> _Documento_
++++++++++++++++++++

Arriviamo finalmente all’hotel. Scendiamo, scarichiamo la moto e riprendiamo la trattativa. Stimo un dieci chilometri totali, Martin concorda. “No: venti” fa cenno il bambino. No caro, venti proprio no! Il padre ci da ragione: dieci chilometri, ma ci chiede il triplo della cifra concordata in partenza. No, si era detto un tot per cinque chilometri, per dieci fa il doppio. Giusto, siamo d’accordo. Gli diamo i soldi. “No! Il triplo!!” si intromette ancora il bambino “Il triplo!!”… ma, di’ un po’, farti gli affari tuoi, no?! Il padre non lo degna della minima attenzione, in un atteggiamento che lascia intuire “lascia ai grandi le cose da grandi”, ci ringrazia, lo ringrziamo e ci scusiamo ancora, strette di mano, saluti, controllo di non avere teste di pesce attaccate al sedere e ognuno torna alla propria vita.
Cambiato lo scooter, riprendiamo la strada, sotto il sole cocente della meta’ del giorno e torniamo la’, tra le dune e il mare. A livello paesaggistico il Vietnam pare non si faccia mancare proprio niente.

++++++++++++++++++++

> _Dati disponibili_
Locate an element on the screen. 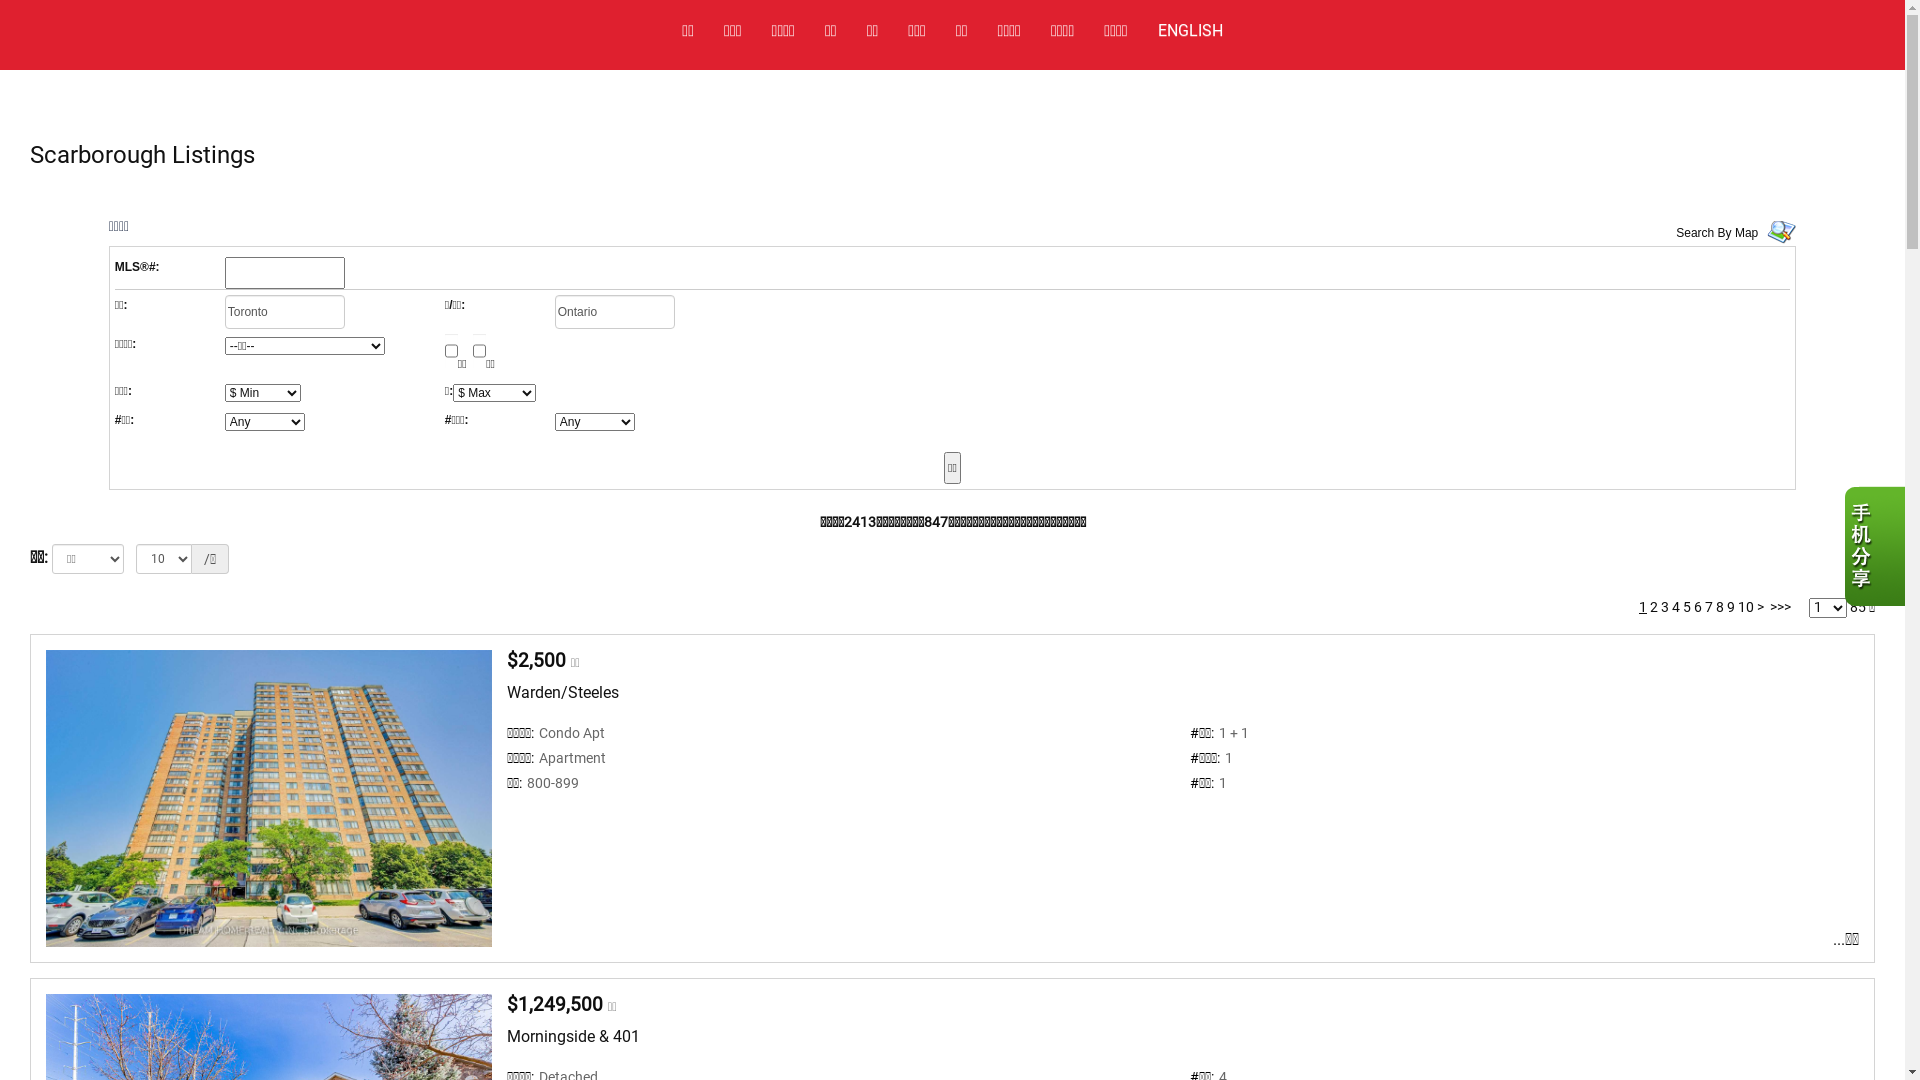 Image resolution: width=1920 pixels, height=1080 pixels. '$1,249,500' is located at coordinates (555, 1004).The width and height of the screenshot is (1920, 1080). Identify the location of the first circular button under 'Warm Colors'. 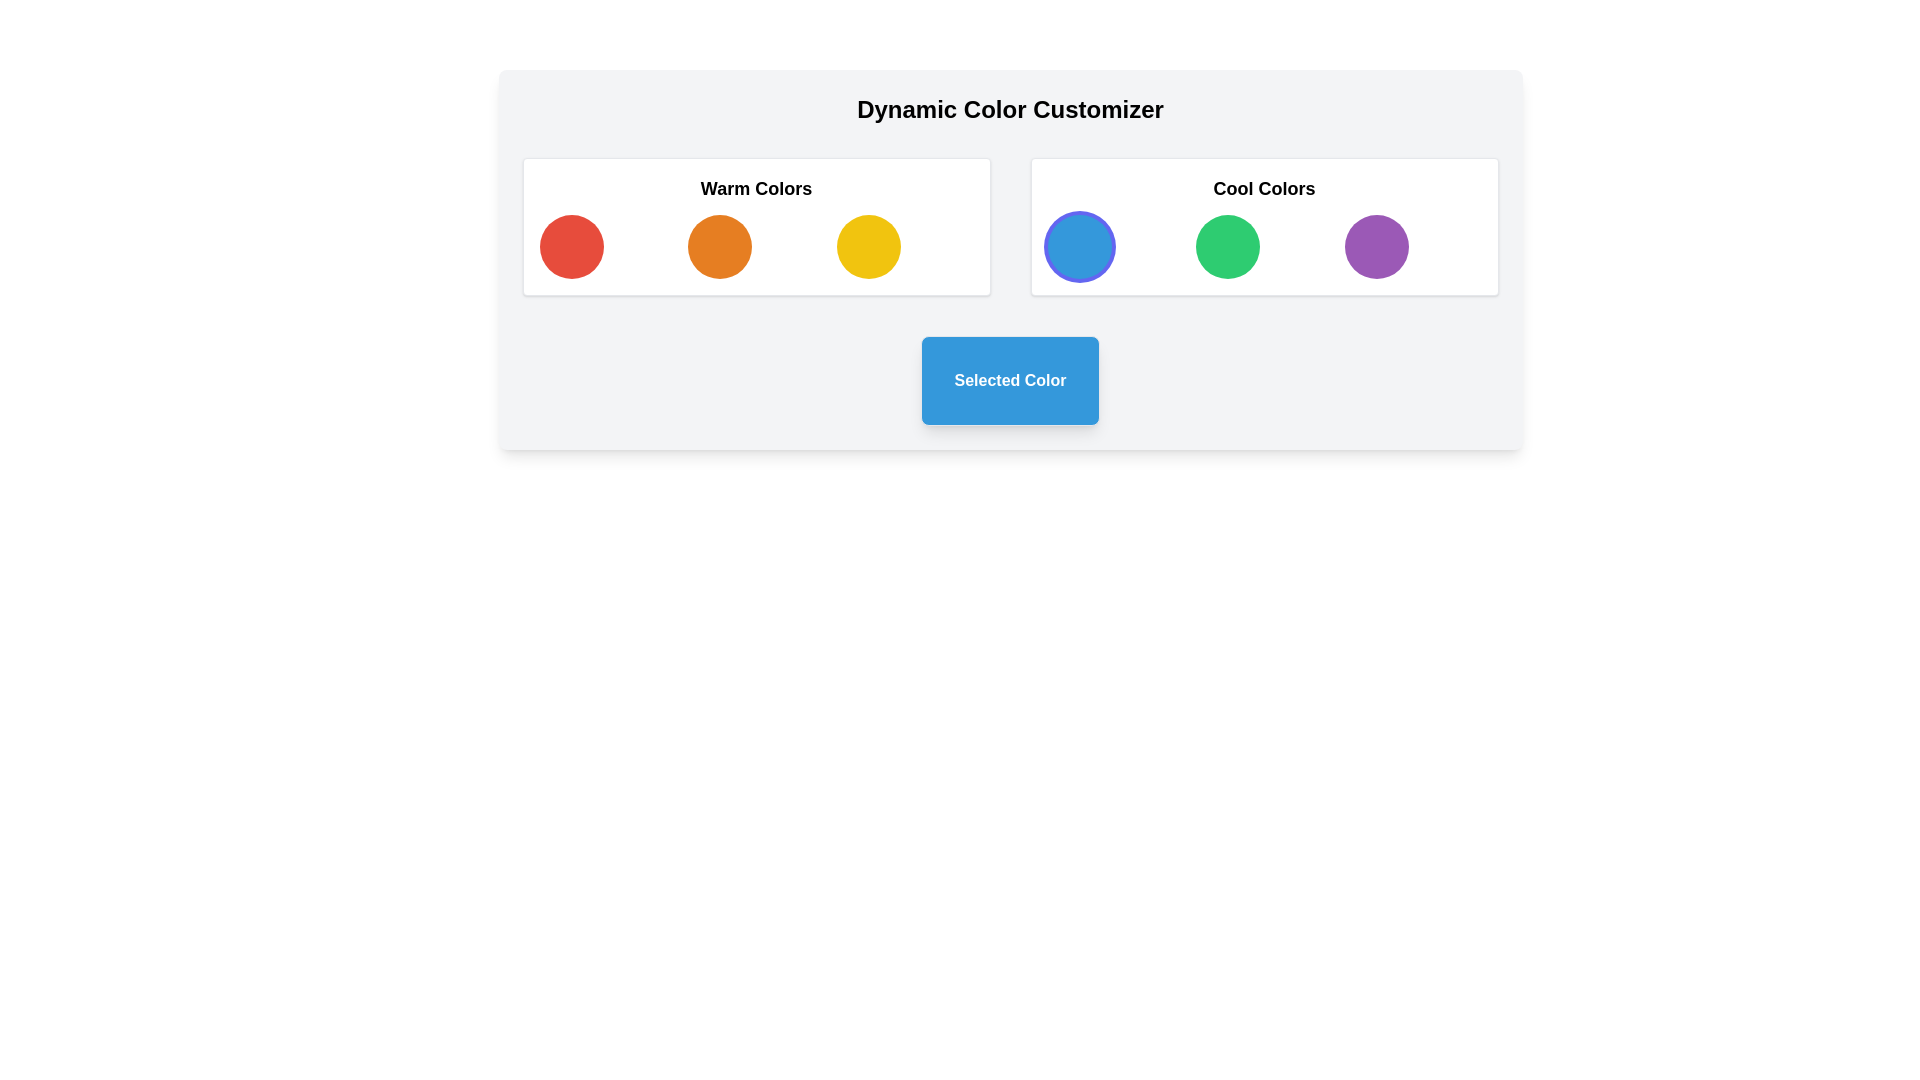
(570, 245).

++++++++++++++++++++

> _Compiti da svolgere_
**1)** Nel racconto sul Vietnam, a quanti chilometri totali viene stimato il percorso fino all'hotel?
**2)** Prosegui il racconto sul Vietnam a partire dall'ultima frase riportata.
Le righe costituiscono materiale separato dal racconto sul Vietnam.

> _Elenco risposte_
**1)** Dieci chilometri.

**2)**
Sunday, July 15, 2012

Sua moglie, sua figlia e le sue sette sorelle

Ho Chi Minh (Vietnam), 11 luglio 2012

Vietnam, piu’ precisamente Ho Chi Minh, ovvero Saigon. Mi e’ sempre suonato come uno di quei posti dalla dubbia esistenza, come Timbuktu, Samarcanda, Atlantide, Java (trova l’intruso)… Be’, Saigon esiste davvero ed e’ una cittadona trafficata e rumorosa. Ma, a differenza di Phnom Pehn, e’ invasa da un traffico che segue una logica a me comprensibile. Cio’ non toglie che attraversare la stada dove non ci sono semafori sia tutta un’avventura, comunque ce la si puo’ fare, non devo piu’ macchiarmi di vergogna aspettando che attraversino altre persone da usare come scudo umano. Il trucco e’ questo: fronteggiare il fiume di motorini che ti vengono in contro come proiettili di un plotone d’esecuzione e fare il primo passo. Poi il secondo. Poi il terzo e via cosi’, sintonizzarsi su una volocita’ e mantenerla; a quel punto ci pensano i motorini a calcolare tempi e distanze, si crea una sorta di armonia di traiettorie grazie alla quale e’ possibile penetrare la materia e superare illesi la barriera del traffico. Mai fermarsi, mai correre, niente movimenti bruschi, ricorda: loro fiutano la tua paura.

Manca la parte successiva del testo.